137 Light-mediated Vagus Nerve Stimulation Inhibits Pro-inflammatory Cytokine Production in Acute Endotoxemia

INTRODUCTION: Vagus nerve stimulation (VNS) is a form of neuromodulation being explored to treat chronic inflammatory conditions by activating the inflammatory reflex, an arc reducing proinflammatory cytokine release through efferent cholinergic signaling. Current VNS approaches are primarily invasive and use electricity, but alternatives may improve vagal fiber specificity and eliminate surgical risks. Red-light optogenetics, a biological tool utilizing red light-activatable channelrhodopsins (ReaChR), can selectively activate genetically-modified neurons transdermally with light.
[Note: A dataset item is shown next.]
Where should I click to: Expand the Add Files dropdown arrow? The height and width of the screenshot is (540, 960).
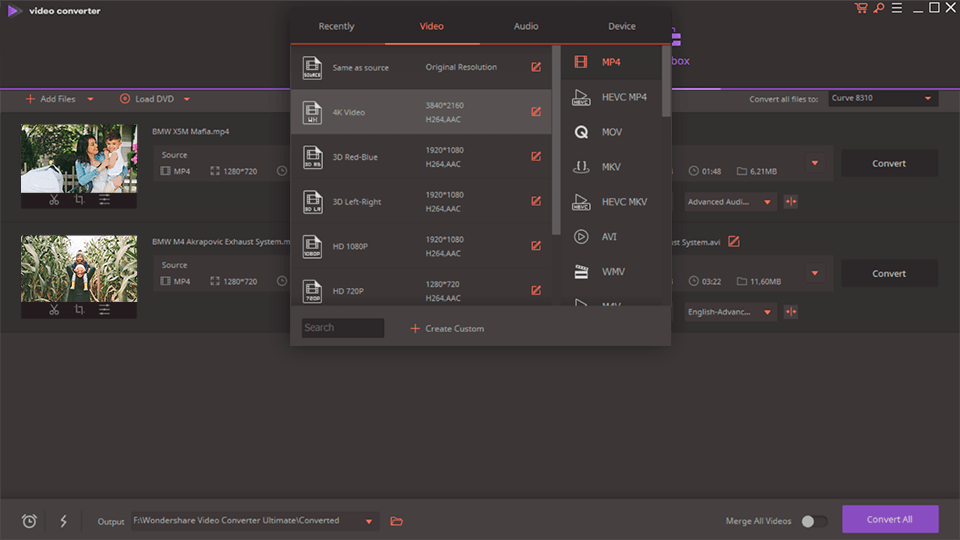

Here, we show that ReaChR activation of cholinergic vagal fibers reduces cytokine production in a model of acute inflammation. METHODS: Vagus nerve cholinergic fibers were selectively activated using ReaChR expressed on choline acetyltransferase-expressing (ChAT) fibers in transgenic ChAT-ReaChR mice. Sensory afferent vagal fibers were activated in a separate cohort of transient receptor potential vanilloid subfamily member 1 (TRPV1)-ReaChR mice. Lipopolysaccharide (LPS) was injected intraperitoneally under anesthesia to induce acute endotoxemia, as measured by elevated tumor necrosis factor-alpha (TNFa). A 635nm fiber optic was targeted onto an isolated, cervical vagus for optogenetic VNS post-LPS administration. RESULTS: Selective ReaChR activation of cholinergic fibers in the cervical vagus nerve stimulates the inflammatory reflex to inhibit splenic TNFa production to bacterial LPS (ChAT-ReaChR: 1.27 ± 1.44 pg/ug; control: 4.26 ± 0.97 pg/ug, p < 0.001), but no significant differences were observed in serum (ChAT-ReaChR: 538 ± 216 pg/ml; littermate: 447 ± 206 pg/ml, p = 0.81). In contrast to efferent activation, ReaChR stimulation of afferent subsets (TRPV1+) failed to show cytokine regulation in splenic nor in serum .Approximate 20% baseline heart rate drop was seen during both ChAT+ and TRPV1+ fiber excitation, but only cholinergic activation sustained bradycardia throughout the stimulation period. CONCLUSIONS: Red-light optogenetic activation of cholinergic vagal fibers reduces splenic inflammatory cytokine production in murine endotoxemia and holds potential as a non-invasive, light-mediated VNS approach.